Start of AVAILABLE DATA

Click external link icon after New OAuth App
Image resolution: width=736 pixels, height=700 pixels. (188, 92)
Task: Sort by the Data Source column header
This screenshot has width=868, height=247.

End of AVAILABLE DATA
Start of AVAILABLE DATA

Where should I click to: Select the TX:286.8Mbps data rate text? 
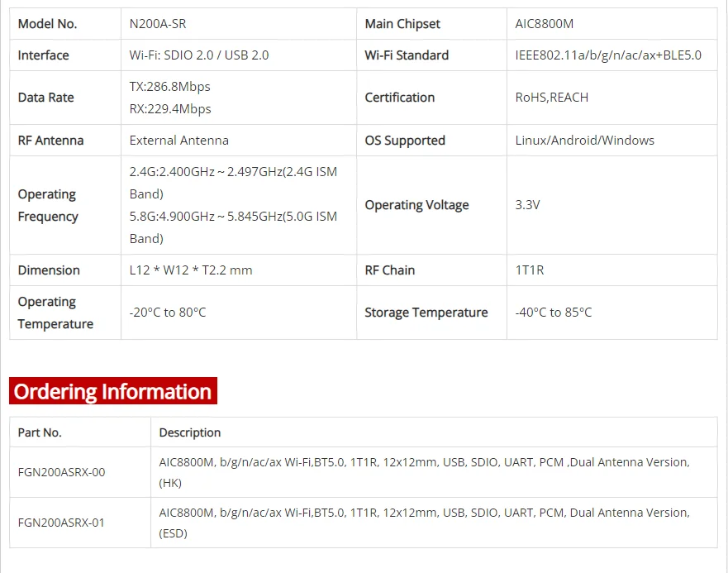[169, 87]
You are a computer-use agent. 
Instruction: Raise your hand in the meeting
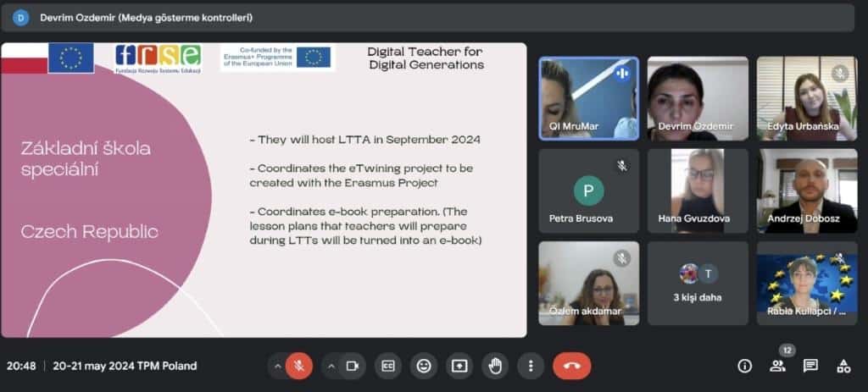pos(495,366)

End of AVAILABLE DATA

## EXERCISE PROMPT
Only the lines above from the line with "Click external link icon after New OAuth App" to the line with "This screenshot has width=868, height=247.", those two lines included, should be reproduced exactly.

## EXERCISE SOLUTION
Click external link icon after New OAuth App
Image resolution: width=736 pixels, height=700 pixels. (188, 92)
Task: Sort by the Data Source column header
This screenshot has width=868, height=247.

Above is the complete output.